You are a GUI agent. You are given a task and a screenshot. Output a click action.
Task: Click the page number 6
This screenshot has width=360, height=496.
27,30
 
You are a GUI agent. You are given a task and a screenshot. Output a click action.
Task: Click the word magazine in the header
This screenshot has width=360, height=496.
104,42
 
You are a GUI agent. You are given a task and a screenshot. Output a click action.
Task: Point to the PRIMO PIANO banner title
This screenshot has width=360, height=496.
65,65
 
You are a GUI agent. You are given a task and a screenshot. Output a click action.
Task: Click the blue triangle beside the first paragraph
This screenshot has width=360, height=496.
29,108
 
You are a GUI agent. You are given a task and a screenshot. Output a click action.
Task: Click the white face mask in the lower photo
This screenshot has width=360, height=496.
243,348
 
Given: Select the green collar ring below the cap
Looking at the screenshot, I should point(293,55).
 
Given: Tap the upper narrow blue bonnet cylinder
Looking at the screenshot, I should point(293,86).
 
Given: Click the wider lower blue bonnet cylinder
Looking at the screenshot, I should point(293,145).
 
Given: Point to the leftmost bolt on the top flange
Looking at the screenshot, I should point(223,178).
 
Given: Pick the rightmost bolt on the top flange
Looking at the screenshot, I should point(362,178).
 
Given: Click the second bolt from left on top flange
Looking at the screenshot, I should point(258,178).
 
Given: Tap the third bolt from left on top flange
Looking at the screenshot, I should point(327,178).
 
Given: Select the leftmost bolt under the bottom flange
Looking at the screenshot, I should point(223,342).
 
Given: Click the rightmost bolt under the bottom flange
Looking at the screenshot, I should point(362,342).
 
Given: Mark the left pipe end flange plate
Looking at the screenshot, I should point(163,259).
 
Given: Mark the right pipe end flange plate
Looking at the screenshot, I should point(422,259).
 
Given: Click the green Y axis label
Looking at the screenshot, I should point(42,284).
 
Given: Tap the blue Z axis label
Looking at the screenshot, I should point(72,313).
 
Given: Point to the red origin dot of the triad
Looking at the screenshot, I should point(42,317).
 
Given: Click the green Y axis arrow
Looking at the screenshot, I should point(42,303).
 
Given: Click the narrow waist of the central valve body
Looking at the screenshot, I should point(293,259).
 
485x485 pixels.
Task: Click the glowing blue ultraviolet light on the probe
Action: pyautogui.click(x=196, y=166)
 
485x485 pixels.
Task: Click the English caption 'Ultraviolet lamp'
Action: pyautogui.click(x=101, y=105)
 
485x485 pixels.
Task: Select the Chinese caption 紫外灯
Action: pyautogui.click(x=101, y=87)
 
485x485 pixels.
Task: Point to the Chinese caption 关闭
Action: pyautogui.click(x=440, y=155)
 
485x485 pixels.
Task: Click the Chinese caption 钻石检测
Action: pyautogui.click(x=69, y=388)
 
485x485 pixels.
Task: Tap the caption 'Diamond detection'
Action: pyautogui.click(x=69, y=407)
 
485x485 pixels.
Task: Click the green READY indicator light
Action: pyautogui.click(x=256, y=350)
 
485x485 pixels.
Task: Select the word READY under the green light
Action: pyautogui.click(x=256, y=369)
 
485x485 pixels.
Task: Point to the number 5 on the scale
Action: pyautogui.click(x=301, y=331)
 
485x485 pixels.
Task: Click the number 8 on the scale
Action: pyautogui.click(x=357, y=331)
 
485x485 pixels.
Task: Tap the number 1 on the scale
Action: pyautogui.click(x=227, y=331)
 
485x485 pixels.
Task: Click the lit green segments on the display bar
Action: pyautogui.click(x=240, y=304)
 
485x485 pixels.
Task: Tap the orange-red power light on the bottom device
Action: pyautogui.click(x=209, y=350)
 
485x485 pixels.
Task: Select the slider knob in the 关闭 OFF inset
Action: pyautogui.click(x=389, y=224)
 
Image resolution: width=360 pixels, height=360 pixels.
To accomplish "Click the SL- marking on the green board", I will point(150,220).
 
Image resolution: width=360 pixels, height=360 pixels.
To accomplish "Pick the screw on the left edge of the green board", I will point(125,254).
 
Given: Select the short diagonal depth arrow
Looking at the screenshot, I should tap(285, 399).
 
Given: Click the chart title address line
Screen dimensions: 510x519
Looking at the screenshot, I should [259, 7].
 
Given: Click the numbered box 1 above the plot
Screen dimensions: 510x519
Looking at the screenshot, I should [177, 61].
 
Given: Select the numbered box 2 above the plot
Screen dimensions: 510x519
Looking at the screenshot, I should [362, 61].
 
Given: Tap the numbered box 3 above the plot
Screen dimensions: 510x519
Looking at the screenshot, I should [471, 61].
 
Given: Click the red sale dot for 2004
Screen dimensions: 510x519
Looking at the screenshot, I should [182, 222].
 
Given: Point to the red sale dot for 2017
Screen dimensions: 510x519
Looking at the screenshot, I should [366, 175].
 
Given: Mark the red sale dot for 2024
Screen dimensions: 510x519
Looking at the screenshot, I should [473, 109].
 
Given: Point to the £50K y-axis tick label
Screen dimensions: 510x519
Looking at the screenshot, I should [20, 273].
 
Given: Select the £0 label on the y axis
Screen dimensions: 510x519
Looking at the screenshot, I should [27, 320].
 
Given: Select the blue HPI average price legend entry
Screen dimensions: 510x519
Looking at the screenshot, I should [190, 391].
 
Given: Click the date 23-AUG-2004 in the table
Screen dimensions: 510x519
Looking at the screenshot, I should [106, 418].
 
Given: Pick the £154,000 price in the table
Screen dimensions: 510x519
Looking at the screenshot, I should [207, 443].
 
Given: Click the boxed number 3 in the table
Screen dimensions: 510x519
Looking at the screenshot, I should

****************

INSTRUCTION: Quote every item above, word for word.

SOLUTION TO THE EXERCISE:
You are a GUI agent. You are given a task and a screenshot. Output a click action.
Task: Click the page number 6
This screenshot has width=360, height=496.
27,30
 
You are a GUI agent. You are given a task and a screenshot. Output a click action.
Task: Click the word magazine in the header
This screenshot has width=360, height=496.
104,42
 
You are a GUI agent. You are given a task and a screenshot. Output a click action.
Task: Point to the PRIMO PIANO banner title
This screenshot has width=360, height=496.
65,65
 
You are a GUI agent. You are given a task and a screenshot. Output a click action.
Task: Click the blue triangle beside the first paragraph
This screenshot has width=360, height=496.
29,108
 
You are a GUI agent. You are given a task and a screenshot. Output a click action.
Task: Click the white face mask in the lower photo
This screenshot has width=360, height=496.
243,348
 
Given: Select the green collar ring below the cap
Looking at the screenshot, I should point(293,55).
 
Given: Tap the upper narrow blue bonnet cylinder
Looking at the screenshot, I should point(293,86).
 
Given: Click the wider lower blue bonnet cylinder
Looking at the screenshot, I should point(293,145).
 
Given: Point to the leftmost bolt on the top flange
Looking at the screenshot, I should point(223,178).
 
Given: Pick the rightmost bolt on the top flange
Looking at the screenshot, I should point(362,178).
 
Given: Click the second bolt from left on top flange
Looking at the screenshot, I should point(258,178).
 
Given: Tap the third bolt from left on top flange
Looking at the screenshot, I should point(327,178).
 
Given: Select the leftmost bolt under the bottom flange
Looking at the screenshot, I should point(223,342).
 
Given: Click the rightmost bolt under the bottom flange
Looking at the screenshot, I should point(362,342).
 
Given: Mark the left pipe end flange plate
Looking at the screenshot, I should point(163,259).
 
Given: Mark the right pipe end flange plate
Looking at the screenshot, I should point(422,259).
 
Given: Click the green Y axis label
Looking at the screenshot, I should point(42,284).
 
Given: Tap the blue Z axis label
Looking at the screenshot, I should point(72,313).
 
Given: Point to the red origin dot of the triad
Looking at the screenshot, I should point(42,317).
 
Given: Click the green Y axis arrow
Looking at the screenshot, I should point(42,303).
 
Given: Click the narrow waist of the central valve body
Looking at the screenshot, I should point(293,259).
 
485x485 pixels.
Task: Click the glowing blue ultraviolet light on the probe
Action: pyautogui.click(x=196, y=166)
 
485x485 pixels.
Task: Click the English caption 'Ultraviolet lamp'
Action: pyautogui.click(x=101, y=105)
 
485x485 pixels.
Task: Select the Chinese caption 紫外灯
Action: pyautogui.click(x=101, y=87)
 
485x485 pixels.
Task: Point to the Chinese caption 关闭
Action: pyautogui.click(x=440, y=155)
 
485x485 pixels.
Task: Click the Chinese caption 钻石检测
Action: pyautogui.click(x=69, y=388)
 
485x485 pixels.
Task: Tap the caption 'Diamond detection'
Action: pyautogui.click(x=69, y=407)
 
485x485 pixels.
Task: Click the green READY indicator light
Action: pyautogui.click(x=256, y=350)
 
485x485 pixels.
Task: Select the word READY under the green light
Action: pyautogui.click(x=256, y=369)
 
485x485 pixels.
Task: Point to the number 5 on the scale
Action: pyautogui.click(x=301, y=331)
 
485x485 pixels.
Task: Click the number 8 on the scale
Action: pyautogui.click(x=357, y=331)
 
485x485 pixels.
Task: Tap the number 1 on the scale
Action: pyautogui.click(x=227, y=331)
 
485x485 pixels.
Task: Click the lit green segments on the display bar
Action: pyautogui.click(x=240, y=304)
 
485x485 pixels.
Task: Tap the orange-red power light on the bottom device
Action: pyautogui.click(x=209, y=350)
 
485x485 pixels.
Task: Select the slider knob in the 关闭 OFF inset
Action: pyautogui.click(x=389, y=224)
 
Image resolution: width=360 pixels, height=360 pixels.
To accomplish "Click the SL- marking on the green board", I will point(150,220).
 
Image resolution: width=360 pixels, height=360 pixels.
To accomplish "Pick the screw on the left edge of the green board", I will point(125,254).
 
Given: Select the short diagonal depth arrow
Looking at the screenshot, I should tap(285, 399).
 
Given: Click the chart title address line
Screen dimensions: 510x519
Looking at the screenshot, I should [259, 7].
 
Given: Click the numbered box 1 above the plot
Screen dimensions: 510x519
Looking at the screenshot, I should [177, 61].
 
Given: Select the numbered box 2 above the plot
Screen dimensions: 510x519
Looking at the screenshot, I should [362, 61].
 
Given: Tap the numbered box 3 above the plot
Screen dimensions: 510x519
Looking at the screenshot, I should [471, 61].
 
Given: Click the red sale dot for 2004
Screen dimensions: 510x519
Looking at the screenshot, I should [182, 222].
 
Given: Point to the red sale dot for 2017
Screen dimensions: 510x519
Looking at the screenshot, I should [366, 175].
 
Given: Mark the red sale dot for 2024
Screen dimensions: 510x519
Looking at the screenshot, I should [473, 109].
 
Given: Point to the £50K y-axis tick label
Screen dimensions: 510x519
Looking at the screenshot, I should [20, 273].
 
Given: Select the £0 label on the y axis
Screen dimensions: 510x519
Looking at the screenshot, I should [27, 320].
 
Given: Select the blue HPI average price legend entry
Screen dimensions: 510x519
Looking at the screenshot, I should [190, 391].
 
Given: Click the date 23-AUG-2004 in the table
Screen dimensions: 510x519
Looking at the screenshot, I should [106, 418].
 
Given: Pick the £154,000 price in the table
Screen dimensions: 510x519
Looking at the screenshot, I should [207, 443].
 
Given: Click the boxed number 3 in the table
Screen dimensions: 510x519
Looking at the screenshot, I should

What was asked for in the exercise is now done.